As mentioned before, I have synaesthesia. Mine expresses itself in the connecting sound and visuals.
Read more about in my post “I have synaestesia”.
When I listen to certain noises, they appear as sound waves or ripples and sometimes flashes of light. What I see is not based on colour pigment but on energy. Music and even frequencies make geometric shapes, which can be fractal or symmetric. Depending on the mood, the visuals are in black and white or very colourful, psychedelic even. When a particularly beautiful shape pops up, I grab pen and paper to sketch it. A collection of the most stunning music I have seen goes into my drawings. Some music is simply and literally divine, without a doubt. When you spot the divinity in others’ art, that means divinity is in you as well. It’s a direct reflection of what you are able to create.
Understanding how to deal with perceiving sounds in such way took me years. The “other” art I was introduced to as a child was music. I started to play the piano at a very young age and then went to a private high school that specialised in classic and baroque music education. From an early age on, I was listening and analysing complicated music as well as producing it on the piano and in choirs. The strict way of teaching and the fact that by the age of 12, I had a daily school schedule that often went from 7 a.m. until 6 p.m., made me very stressed. Add to that the fact that in my grade I was one of the tallest and slimmest girls and then there were braces and glasses as well…. I started to escape from the pressure. Unlike my fellow students, I chose not to delve in drugs, anorexia or self-harming. I chose art.
My artistic endeavours started when I was a toddler and painted a lovely family portrait on the walls of my parents’ flat. I had always had a thing for abstract and surreal art, seeing things in a very different way than limited perception allows most to see the world. Whenever life got stressful, I turned to art. As a teenager, I would spend the whole night drawing and painting and my room’s walls were plastered in my artworks. My friends and family admired the creations and also I thought that were actually really good. An important life lesson I learnt here was that I could turn sorrow, pain, anger, confusion and disappointment into something beautiful and brings joy to others.

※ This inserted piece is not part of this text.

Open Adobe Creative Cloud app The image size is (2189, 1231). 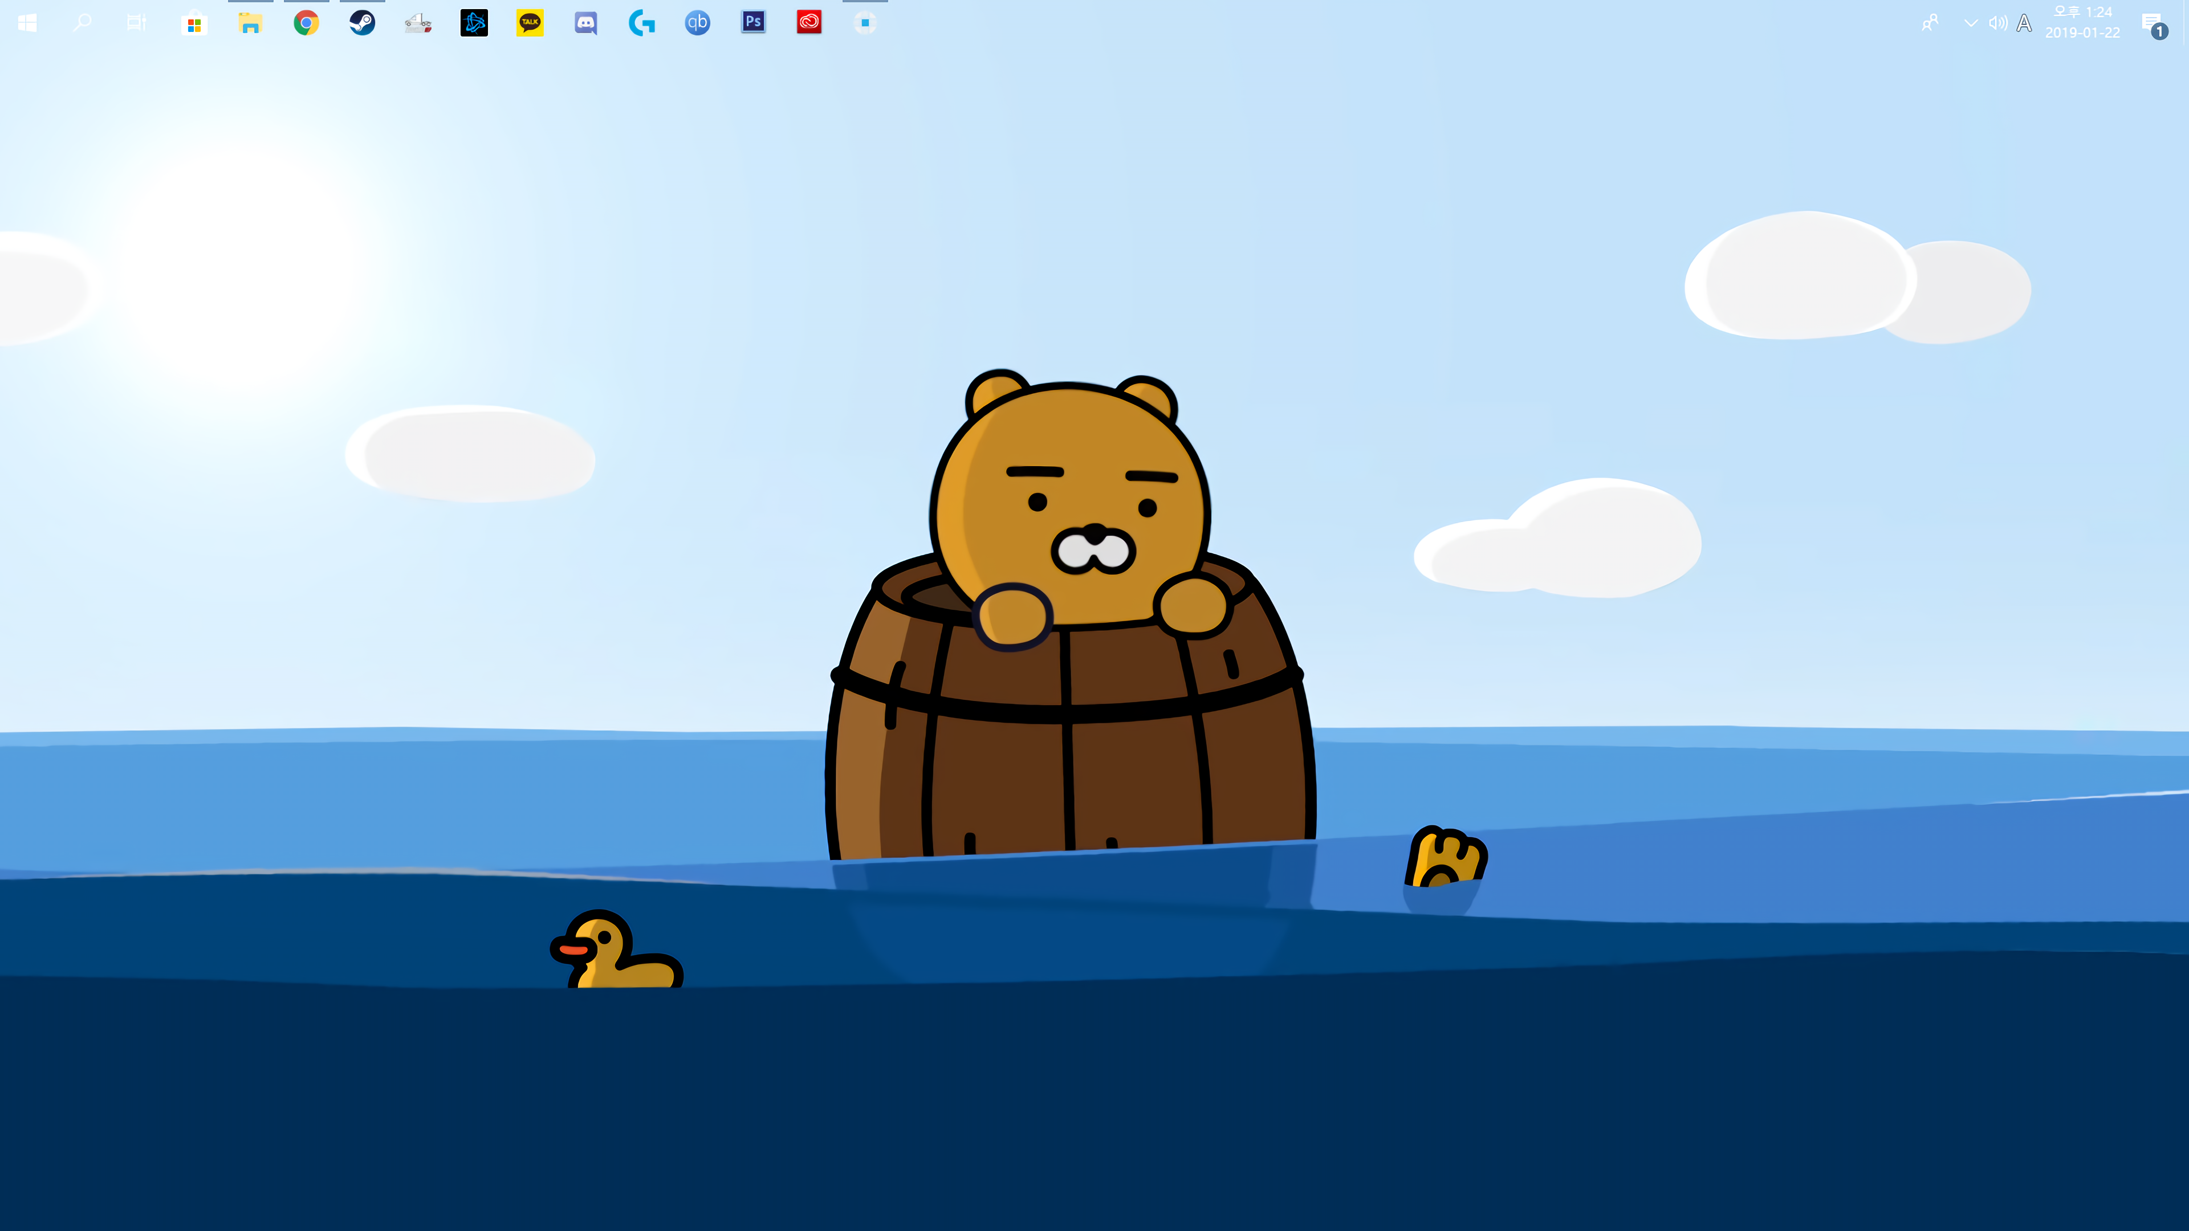click(809, 23)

I decided against studying art, but chose a close relative of it –interior design. I like when things are practical. Over the years working in the field, I noticed that it was lacking the process of creativity and implementing personality, so I left and looked for more opportunities to do what I do best.
My purpose in life is to soak up all the polarising, beautiful, painful, magnificent and soul-destroying things around me, interpret them and transform them into a piece of art, which in return inspires others to express themselves. I want to take away the fear of artistic expression from people and a huge factor in achieving that is looking at the process of creation. Every process is different but nonetheless just as important as the result. There must be a thorough process when creating, one that allows setbacks and mistakes. Think about all the wonderful inventions and artworks, which were made in error!
If I were to give advice to an artist is would be the following: Always take the long way home. Surround yourself with inspiring people and visit amazing places and then give your all producing something that adds immense value to someone’s life. See the potential that painful situations offer you and appreciate the powerful energy they give you. Transform, catalyse and reinvent that energy so that it can be used to help others.
Give it your heart and soul because that’s the essence of your art and it is what can truly make someone else pick up that pencil and start drawing.